What if the Third Reich didn’t die with Hitler?
Every day, Watch This offers staff recommendations inspired by a new movie coming out that week. This week: The throwback D.C. conspiracy theories of Captain America: The Winter Soldier have us thinking back on the best political thrillers of the 1970s.
The Odessa File (1974)
As in so many post-WWII espionage sagas, the Nazis attempt to rise again in The Odessa File, a sturdy conspiracy thriller—adapted from Frederick Forsyth’s novel—in which a German reporter sets out on a mission to locate one of the many SS villains roaming his homeland with a new identity. Claiming to be “based on carefully documented research,” Ronald Neame’s film concerns Odessa, a secret organization of former Nazi bigwigs plotting to grant Egypt the power to bombard Israel with chemical and biological weapons. That dastardly antisemitic plan is complicated by freelance journalist Peter Miller (Jon Voight), who learns of Odessa’s existence on the night of the JFK assassination, after receiving and reading the diary of a concentration camp survivor who’s committed suicide.

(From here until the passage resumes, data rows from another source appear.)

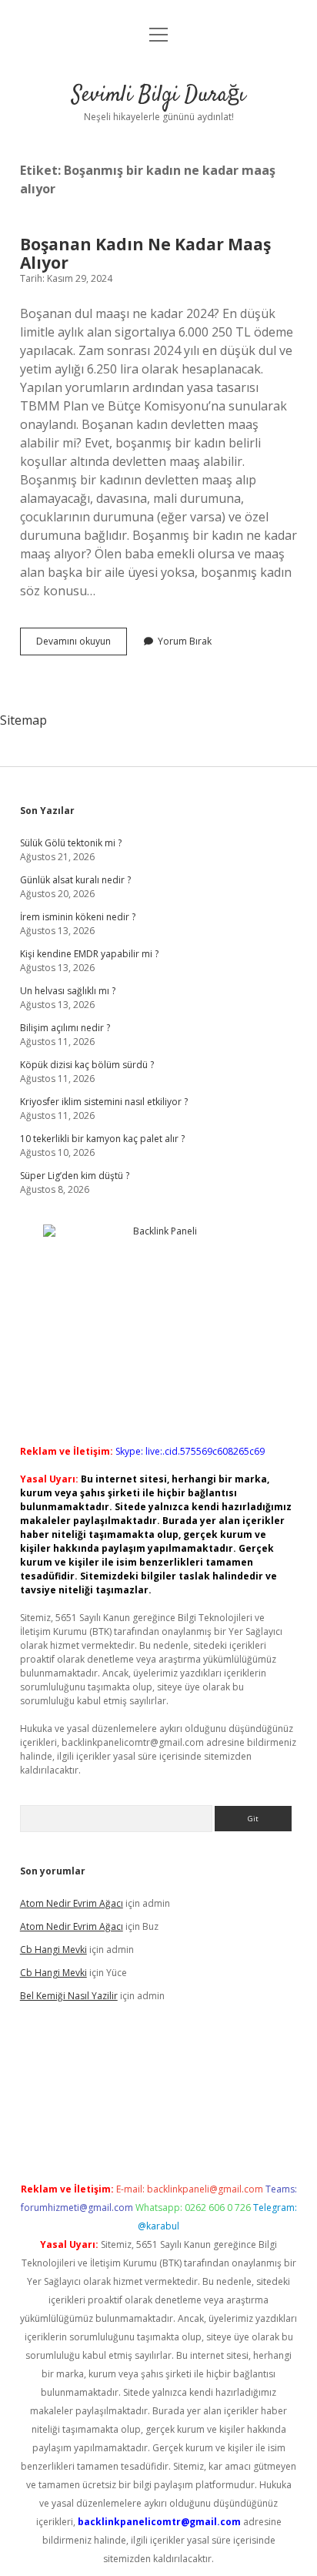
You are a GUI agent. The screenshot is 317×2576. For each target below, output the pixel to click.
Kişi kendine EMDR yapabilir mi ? (89, 953)
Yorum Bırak (185, 641)
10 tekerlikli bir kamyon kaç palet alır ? (102, 1138)
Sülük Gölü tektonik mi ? (71, 842)
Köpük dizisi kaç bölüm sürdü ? (87, 1064)
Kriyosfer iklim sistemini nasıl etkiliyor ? (104, 1101)
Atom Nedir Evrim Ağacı (71, 1903)
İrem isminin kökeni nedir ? (77, 916)
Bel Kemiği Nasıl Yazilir (69, 1995)
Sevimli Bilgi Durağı (158, 95)
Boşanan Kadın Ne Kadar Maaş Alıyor (145, 253)
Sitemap (23, 720)
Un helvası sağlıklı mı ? (67, 990)
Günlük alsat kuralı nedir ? (75, 879)
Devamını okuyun (81, 644)
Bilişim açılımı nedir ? (65, 1027)
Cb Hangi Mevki (53, 1949)
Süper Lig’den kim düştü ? (74, 1175)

Compelled by the deceased’s writing, Miller starts poking around the corridors of power in search of the camp’s still-living commandant, Roschmann (Maximilian Schell).
Although he’s introduced as a self-interested profiteer, Miller takes up his Nazi-hunting cause out of a mixture of do-gooder virtue and mysterious personal reasons that aren’t clear until the film’s conclusion. But if the revelation of Miller’s vengeance-minded motivations somewhat undercuts his nobility, The Odessa File nonetheless generates consistent tension from its protagonist’s investigation into the shadowy machinations of a surviving Third Reich. Characterized by a sophisticated use of foreground and background space, Neame’s direction is taut throughout. (His most suspenseful sequence finds Miller narrowly escaping with his life after being shoved in front of an oncoming subway train.) Eventually wedging Miller into an Israeli plot to infiltrate the Nazi cell, The Odessa File is an ominous, paranoid film whose hero’s climactic actions give new meaning to the idea of activist journalism.
Availability: The Odessa File is available on Blu-ray and DVD, which can be obtained through Netflix, and to purchase from the major digital services.